_EXERCISE DIRECTIONS_: Copy out each line of the entries below in which the string "Select" appears.

_INFORMATION SUPPLIED_:
=== Begin Enclosure ===

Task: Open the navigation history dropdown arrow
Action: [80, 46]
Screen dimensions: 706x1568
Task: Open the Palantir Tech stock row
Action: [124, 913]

=== End Enclosure ===
=== Begin Enclosure ===

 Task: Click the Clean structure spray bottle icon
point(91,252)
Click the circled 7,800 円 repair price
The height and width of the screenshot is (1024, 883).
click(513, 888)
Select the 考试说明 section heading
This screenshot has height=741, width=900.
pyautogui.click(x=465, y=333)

=== End Enclosure ===
=== Begin Enclosure ===

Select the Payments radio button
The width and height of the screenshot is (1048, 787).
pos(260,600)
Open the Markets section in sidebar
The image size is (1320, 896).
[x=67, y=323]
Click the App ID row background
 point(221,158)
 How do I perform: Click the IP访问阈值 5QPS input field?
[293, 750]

=== End Enclosure ===

_SOLUTION_:
Select the 考试说明 section heading
Select the Payments radio button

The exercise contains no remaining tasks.